> Excerpted passage:
┄┄┄┄┄┄┄┄┄┄
A Difficult Year

As we all know, 2023 was a hard year. Runaway inflation, the likes of which we haven’t seen in 40 years; undocumented migrants pouring into the country, the intentions of many are not yet apparent; and the Russians massacring civilians, raping women, and torturing prisoners of war in their invasion of the Ukraine. Communist China is eying to take over the tiny country of Taiwan, a democracy. The opioid crisis is shattering families, and the deep-seated corruption of the U.S. government is now on full display.  Then, a few months ago on October 7, during the Jewish festival of Shemini Atzeret, Hamas terrorists from Gaza infiltrated Israel and massacred over 1,200 Israelis, which included raping women, burning whole families alive, decapitating babies, and taking Israelis and foreigners from multiple countries as hostages. Taking in all these horrific events, I have felt disoriented thinking about all those suffering worldwide. At this moment, my heart is aching just imagining the fate of those kidnapped in Gaza. But my sadness reached a personal level when my writer friend Jacky passed away in November. She spent 38 days in the hospital become she succumbed. It seems a short while ago I saw her lively and busy, sharing her medical articles for her community newsletter and her poetry for special days on the calendar.  Now she is gone.
┄┄┄┄┄┄┄┄┄┄
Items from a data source
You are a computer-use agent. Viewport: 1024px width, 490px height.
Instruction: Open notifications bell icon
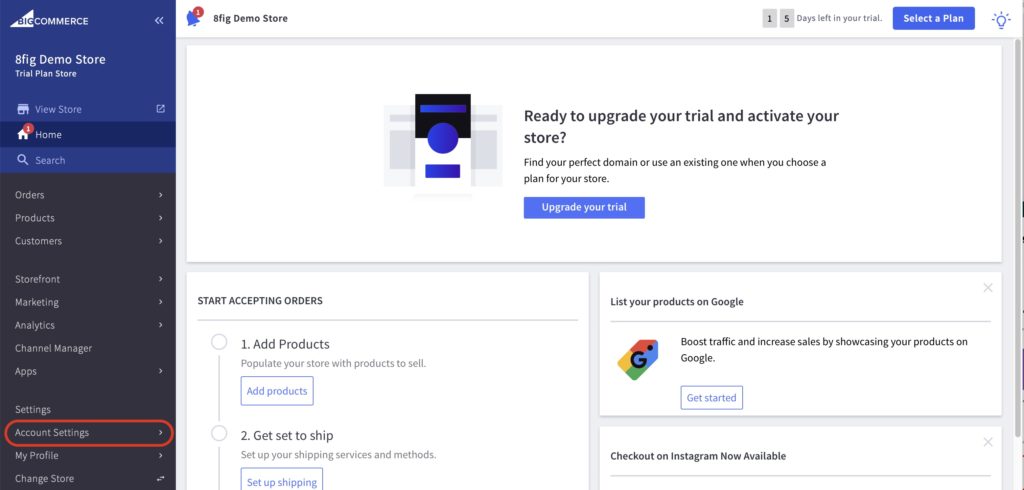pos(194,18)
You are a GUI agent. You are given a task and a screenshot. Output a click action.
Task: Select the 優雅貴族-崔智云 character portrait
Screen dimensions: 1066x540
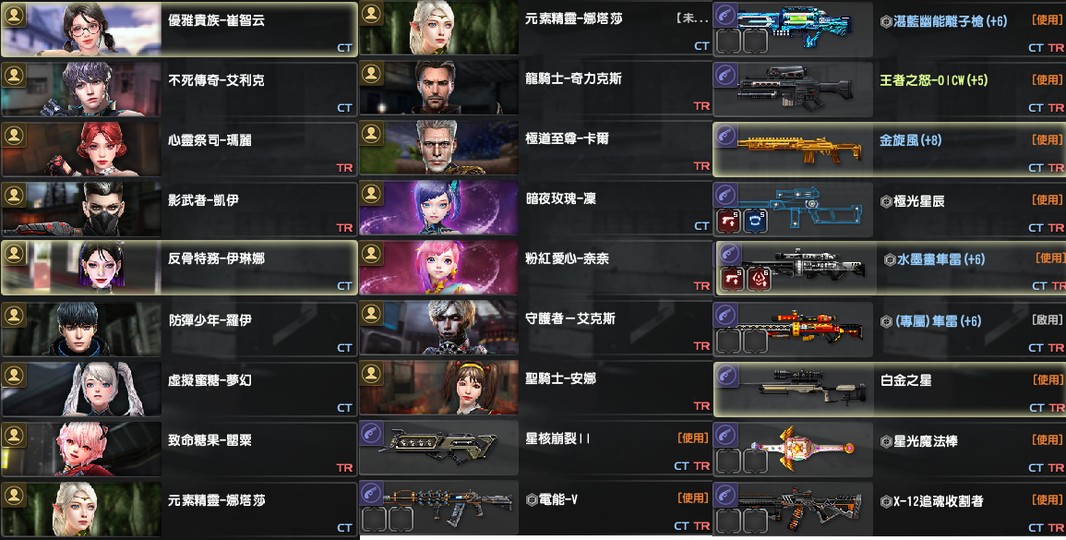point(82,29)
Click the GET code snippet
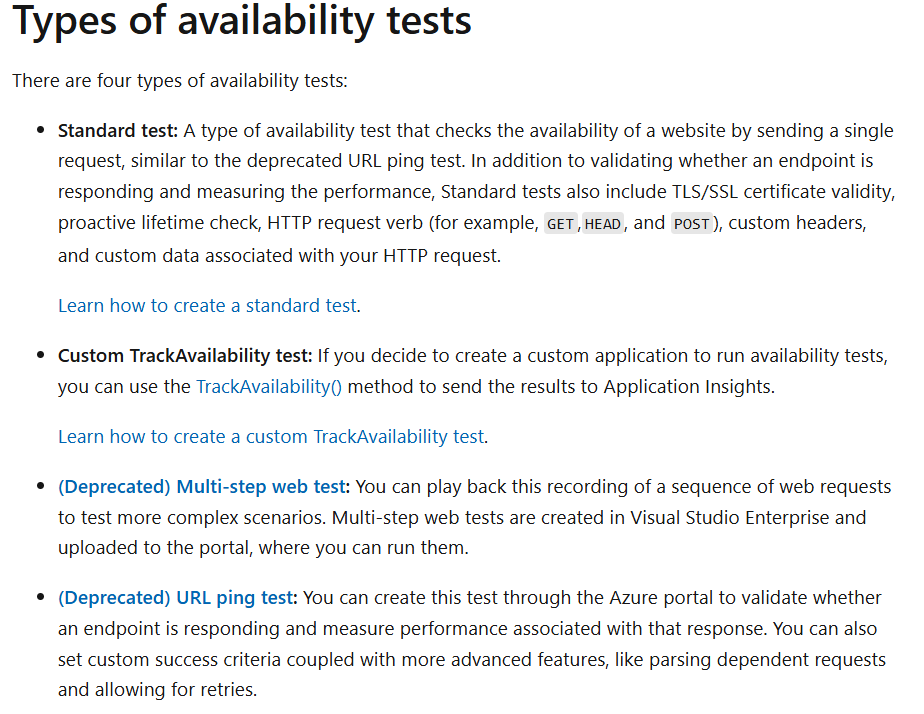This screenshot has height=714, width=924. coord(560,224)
┄┄┄┄┄┄┄┄┄┄
> What you should do: Please say whether each statement below agrees with the passage about a difficult year, answering yes or no and quoting the words of the passage that decide it. 1. The Hamas attack took place during Shemini Atzeret. 2. Jacky died in December. 3. The inflation is described as the worst in 20 years. The rows have no connection to the passage.

> The answer:
1. Yes: "on October 7, during the Jewish festival of Shemini Atzeret"
2. No: "passed away in November"
3. No: "the likes of which we haven’t seen in 40 years"